▶ **Aim**:
Quote the rows below word for word, starting with the row that contains "Given: Open Video Penetration S-Curve cell" and continuing through the last row, including both.

____ Provided entries

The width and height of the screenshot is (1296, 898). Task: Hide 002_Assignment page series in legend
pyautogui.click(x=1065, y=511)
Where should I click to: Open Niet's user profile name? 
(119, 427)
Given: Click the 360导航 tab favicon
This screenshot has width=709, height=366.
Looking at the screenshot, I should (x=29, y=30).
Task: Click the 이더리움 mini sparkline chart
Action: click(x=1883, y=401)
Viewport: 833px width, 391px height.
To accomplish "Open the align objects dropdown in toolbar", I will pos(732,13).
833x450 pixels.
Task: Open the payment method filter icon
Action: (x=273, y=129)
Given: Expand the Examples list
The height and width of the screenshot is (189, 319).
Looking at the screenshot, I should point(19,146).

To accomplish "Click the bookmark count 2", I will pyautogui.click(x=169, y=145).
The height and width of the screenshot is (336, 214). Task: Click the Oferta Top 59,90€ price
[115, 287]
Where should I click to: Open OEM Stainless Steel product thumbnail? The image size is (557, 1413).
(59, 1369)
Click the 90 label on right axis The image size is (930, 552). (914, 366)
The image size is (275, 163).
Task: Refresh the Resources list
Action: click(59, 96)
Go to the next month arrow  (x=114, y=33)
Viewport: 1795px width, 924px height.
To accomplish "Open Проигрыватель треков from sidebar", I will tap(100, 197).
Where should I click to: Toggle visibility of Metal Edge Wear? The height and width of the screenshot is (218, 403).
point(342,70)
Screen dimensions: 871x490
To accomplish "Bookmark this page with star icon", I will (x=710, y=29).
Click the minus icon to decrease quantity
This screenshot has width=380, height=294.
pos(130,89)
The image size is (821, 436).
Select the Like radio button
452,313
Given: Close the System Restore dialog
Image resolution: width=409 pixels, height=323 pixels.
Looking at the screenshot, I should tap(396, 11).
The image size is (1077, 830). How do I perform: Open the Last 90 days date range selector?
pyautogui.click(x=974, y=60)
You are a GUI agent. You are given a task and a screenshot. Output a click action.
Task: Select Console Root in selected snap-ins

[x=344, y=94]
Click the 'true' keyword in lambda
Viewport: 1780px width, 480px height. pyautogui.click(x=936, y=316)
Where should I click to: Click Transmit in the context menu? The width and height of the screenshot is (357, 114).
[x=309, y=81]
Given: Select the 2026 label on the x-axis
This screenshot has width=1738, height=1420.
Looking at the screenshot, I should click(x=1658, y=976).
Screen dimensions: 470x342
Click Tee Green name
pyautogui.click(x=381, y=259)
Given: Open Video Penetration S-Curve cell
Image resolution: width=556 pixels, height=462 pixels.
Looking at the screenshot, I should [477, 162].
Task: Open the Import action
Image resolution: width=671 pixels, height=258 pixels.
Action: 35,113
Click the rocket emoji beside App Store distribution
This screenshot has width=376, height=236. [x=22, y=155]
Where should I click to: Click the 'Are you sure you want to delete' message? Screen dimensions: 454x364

________

▶ **Solution to this task**:
Given: Open Video Penetration S-Curve cell
Image resolution: width=556 pixels, height=462 pixels.
Looking at the screenshot, I should [477, 162].
Task: Open the Import action
Image resolution: width=671 pixels, height=258 pixels.
Action: 35,113
Click the rocket emoji beside App Store distribution
This screenshot has width=376, height=236. [x=22, y=155]
Where should I click to: Click the 'Are you sure you want to delete' message? Screen dimensions: 454x364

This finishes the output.